In anticipation of the finalization of the security regulation of HIPAA, no protected
health information should be sent by public or private electronic networks without
adequate safeguards against interception and/or misuse.
2. Internet
Standard use of the Internet, via the office network, must be primarily for Weld
County Department of Public Health and Environment business or professional
development. Limited personal use is acceptable but discretion is necessary to
ensure that individuals do not degrade Weld County Department of Public Health
and Environment's public image through their activities or adversely affect the
availability of network resources.
3. Facsimile Machines
All staff shall take precautions when using facsimile (fax) machines to transmit
documents.
Facsimile machines shall not be located in areas accessible to the general public,
unless the facsimile machine is intended for public use. In this case the publicly
available facsimile machine should not be used by staff members to send or receive
faxes containing patient information of any kind.
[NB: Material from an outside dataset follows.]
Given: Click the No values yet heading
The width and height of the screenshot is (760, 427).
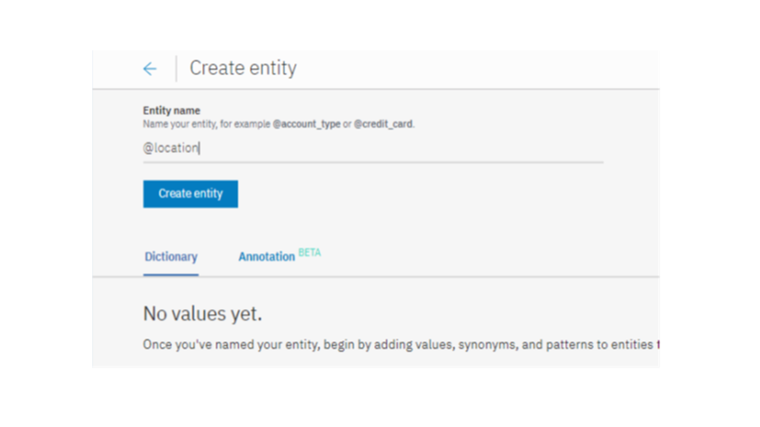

Staff shall not use Weld County Department of Public Health and Environment's
facsimile machines for transmitting personal documents. Facsimile machine cover
pages shall include the following information:
a. The sender's name, business address, business phone number, and business
facsimile machine number
b. The recipient's name, business address, business phone number, and
business facsimile machine number
c. Transmission time and date (if not stamped by facsimile machine or computer)
d. Classification of the document (CONFIDENTIAL documents)
Staff shall verify the facsimile machine number of the recipient before
transmitting. A recipient of a document containing CONFIDENTIAL information
(e.g., for the recipients eyes only or containing protected health information)
must be notified by phone before the document is transmitted. If at all possible,
this type of document should not be faxed.
All pages, including the cover page of CONFIDENTIAL documents to be faxed,
must be marked "Confidential" before they are transmitted.
Time, date, sender, recipient and sender or recipient phone number for all
materials sent and received by facsimile machine should be documented in a
facsimile machine log to be kept with the facsimile machine. It is crucial that no
protected health information be explicitly revealed in this log.